## [WRITTEN TASK]
Show each line of the listing that contains the word "should". Only matches with the same capitalization count.

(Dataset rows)
######

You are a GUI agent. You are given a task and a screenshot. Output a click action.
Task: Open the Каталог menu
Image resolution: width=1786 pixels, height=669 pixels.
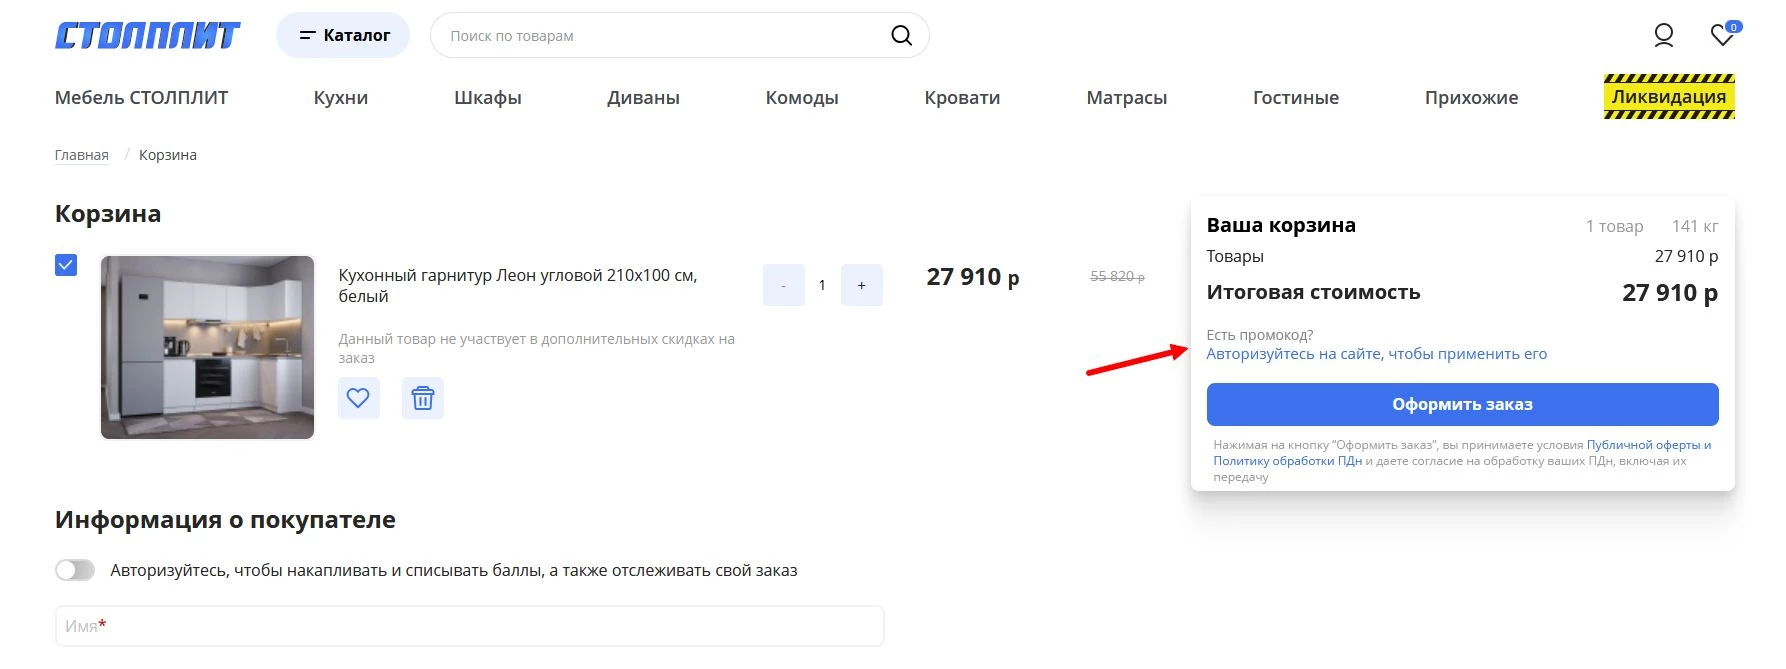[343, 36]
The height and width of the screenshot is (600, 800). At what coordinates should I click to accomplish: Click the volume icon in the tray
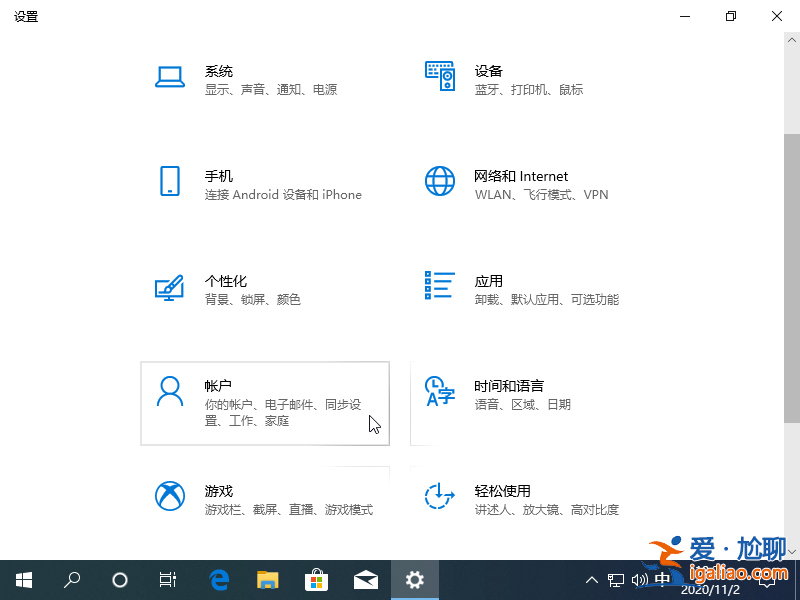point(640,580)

######

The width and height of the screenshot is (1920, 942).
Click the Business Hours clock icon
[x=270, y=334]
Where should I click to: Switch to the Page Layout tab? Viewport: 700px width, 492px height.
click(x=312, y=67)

######

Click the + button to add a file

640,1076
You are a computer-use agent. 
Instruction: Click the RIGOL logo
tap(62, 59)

######

## [RESULT]
The height and width of the screenshot is (600, 800). At what coordinates should I click to accomplish: Click the volume icon in the tray
Where should I click to: Switch to the Page Layout tab? Viewport: 700px width, 492px height.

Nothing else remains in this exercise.